Format the items below, from the first line through the line with "click(x=368, y=681)", as a JSON list of strings with one string per line. Leave out blank lines.

************

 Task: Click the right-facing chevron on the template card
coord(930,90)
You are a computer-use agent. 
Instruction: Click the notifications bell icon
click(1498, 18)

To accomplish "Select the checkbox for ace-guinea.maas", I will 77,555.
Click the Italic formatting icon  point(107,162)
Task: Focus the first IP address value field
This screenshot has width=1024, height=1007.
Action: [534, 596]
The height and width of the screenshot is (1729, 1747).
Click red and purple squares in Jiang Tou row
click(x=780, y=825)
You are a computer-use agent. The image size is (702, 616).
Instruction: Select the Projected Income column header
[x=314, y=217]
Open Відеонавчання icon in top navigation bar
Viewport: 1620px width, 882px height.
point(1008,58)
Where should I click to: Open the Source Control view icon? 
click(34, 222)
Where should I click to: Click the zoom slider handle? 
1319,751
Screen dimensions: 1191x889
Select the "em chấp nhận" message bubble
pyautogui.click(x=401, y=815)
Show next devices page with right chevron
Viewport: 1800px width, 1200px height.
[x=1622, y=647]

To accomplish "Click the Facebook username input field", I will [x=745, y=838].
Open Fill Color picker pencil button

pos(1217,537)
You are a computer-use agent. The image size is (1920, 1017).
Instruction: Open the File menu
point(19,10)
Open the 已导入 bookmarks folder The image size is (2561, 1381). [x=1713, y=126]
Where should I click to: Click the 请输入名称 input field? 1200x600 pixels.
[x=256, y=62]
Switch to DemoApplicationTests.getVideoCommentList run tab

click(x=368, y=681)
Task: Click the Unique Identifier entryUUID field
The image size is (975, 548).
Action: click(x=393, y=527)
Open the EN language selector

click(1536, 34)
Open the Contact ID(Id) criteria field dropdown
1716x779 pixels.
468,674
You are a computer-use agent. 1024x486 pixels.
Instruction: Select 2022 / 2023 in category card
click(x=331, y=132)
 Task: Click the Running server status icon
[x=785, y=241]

************

§ **OUTPUT OF THE TASK**:
[
  " Task: Click the right-facing chevron on the template card",
  "coord(930,90)",
  "You are a computer-use agent. ",
  "Instruction: Click the notifications bell icon",
  "click(1498, 18)",
  "To accomplish \"Select the checkbox for ace-guinea.maas\", I will 77,555.",
  "Click the Italic formatting icon  point(107,162)",
  "Task: Focus the first IP address value field",
  "This screenshot has width=1024, height=1007.",
  "Action: [534, 596]",
  "The height and width of the screenshot is (1729, 1747).",
  "Click red and purple squares in Jiang Tou row",
  "click(x=780, y=825)",
  "You are a computer-use agent. The image size is (702, 616).",
  "Instruction: Select the Projected Income column header",
  "[x=314, y=217]",
  "Open Відеонавчання icon in top navigation bar",
  "Viewport: 1620px width, 882px height.",
  "point(1008,58)",
  "Where should I click to: Open the Source Control view icon? ",
  "click(34, 222)",
  "Where should I click to: Click the zoom slider handle? ",
  "1319,751",
  "Screen dimensions: 1191x889",
  "Select the \"em chấp nhận\" message bubble",
  "pyautogui.click(x=401, y=815)",
  "Show next devices page with right chevron",
  "Viewport: 1800px width, 1200px height.",
  "[x=1622, y=647]",
  "To accomplish \"Click the Facebook username input field\", I will [x=745, y=838].",
  "Open Fill Color picker pencil button",
  "pos(1217,537)",
  "You are a computer-use agent. The image size is (1920, 1017).",
  "Instruction: Open the File menu",
  "point(19,10)",
  "Open the 已导入 bookmarks folder The image size is (2561, 1381). [x=1713, y=126]",
  "Where should I click to: Click the 请输入名称 input field? 1200x600 pixels.",
  "[x=256, y=62]",
  "Switch to DemoApplicationTests.getVideoCommentList run tab",
  "click(x=368, y=681)"
]